### [Fragmento citado]
#####
Europa pierde encanto. Hace unas décadas, éramos la inspiración del mundo. Los ámbitos financieros y empresariales querían estar presentes en nuestro continente. Europa era el centro de la moda, la cultura y el arte. Su pensamiento filosófico y científico irradiaba a todo el orbe. Hoy, en cambio, la influencia económica se ha ido desplazando hacia el suroeste asiático y el mundo anglosajón nos ha perdido el respeto. Reino Unido nos ha dado la espalda, y Trump -no olvidemos que su ideología está respaldada por una gran parte de norteamericanos- prefiere dialogar con Rusia o Japón y busca la fractura de la Unión Europea. Solo seguimos siendo atractivos para América latina y los pueblos africanos y del próximo oriente que, cercados por los conflictos bélicos o huyendo de la hambruna, se acercan a nuestras costas buscando la remisión de sus graves problemas.
#####
### [Extracto del listado]
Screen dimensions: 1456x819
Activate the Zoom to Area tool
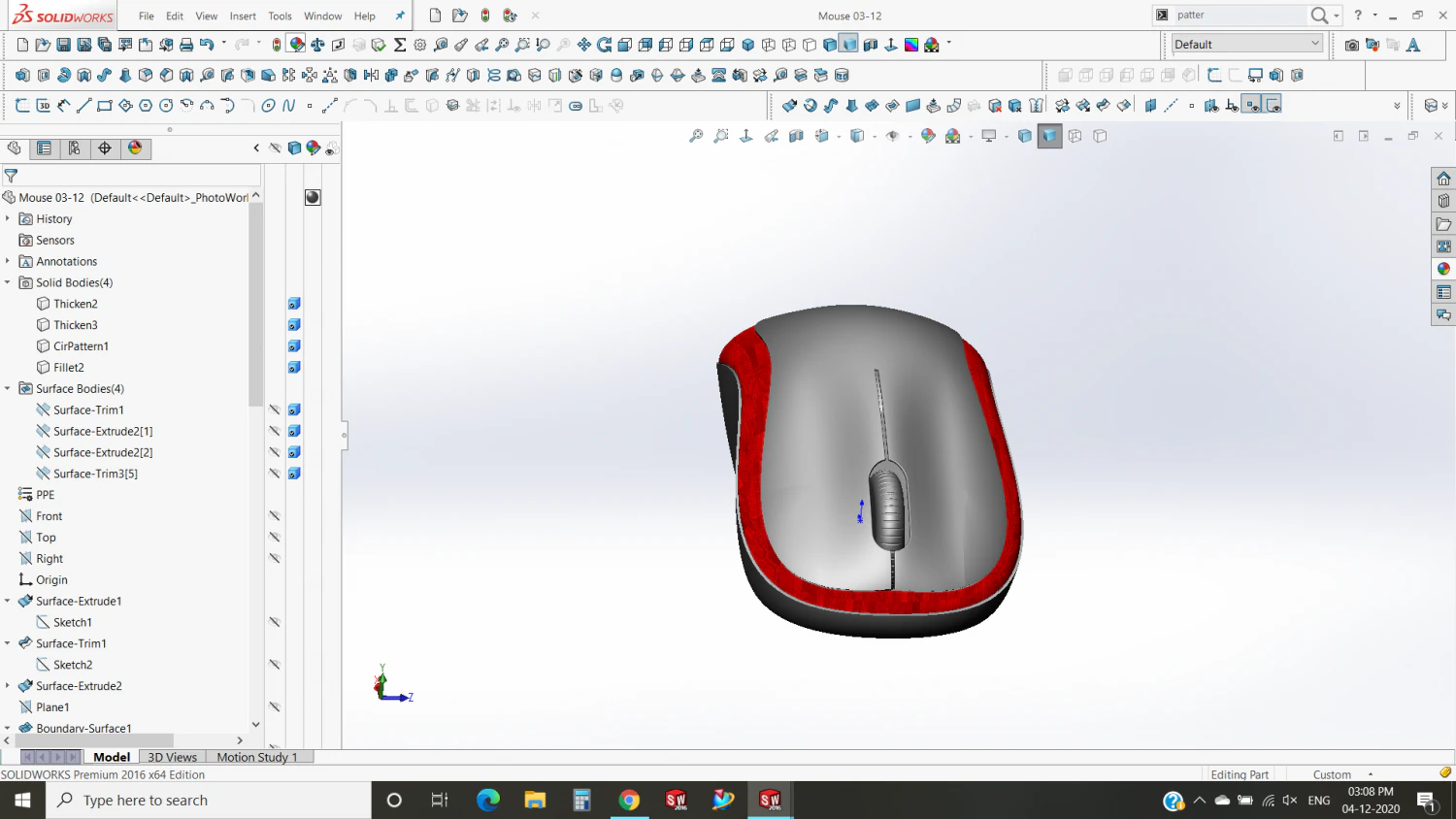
#####
### [Enunciado 1]
Transcribe literalmente el fragmento sobre Europa, empezando en las palabras "Europa pierde encanto." y terminando después de "sus graves problemas.".
### [Enunciado 2]
Indica si cada afirmación concuerda con el fragmento sobre Europa, respondiendo sí o no y citando textualmente las palabras decisivas: (a) la influencia económica se ha desplazado hacia el suroeste asiático; (b) Trump prefiere dialogar con China; (c) Europa sigue siendo atractiva para América latina.
El listado proviene de una fuente distinta a la del fragmento sobre Europa.

### [Tu respuesta 1]
Europa pierde encanto. Hace unas décadas, éramos la inspiración del mundo. Los ámbitos financieros y empresariales querían estar presentes en nuestro continente. Europa era el centro de la moda, la cultura y el arte. Su pensamiento filosófico y científico irradiaba a todo el orbe. Hoy, en cambio, la influencia económica se ha ido desplazando hacia el suroeste asiático y el mundo anglosajón nos ha perdido el respeto. Reino Unido nos ha dado la espalda, y Trump -no olvidemos que su ideología está respaldada por una gran parte de norteamericanos- prefiere dialogar con Rusia o Japón y busca la fractura de la Unión Europea. Solo seguimos siendo atractivos para América latina y los pueblos africanos y del próximo oriente que, cercados por los conflictos bélicos o huyendo de la hambruna, se acercan a nuestras costas buscando la remisión de sus graves problemas.

### [Tu respuesta 2]
(a) Sí: "la influencia económica se ha ido desplazando hacia el suroeste asiático".
(b) No: "prefiere dialogar con Rusia o Japón".
(c) Sí: "Solo seguimos siendo atractivos para América latina".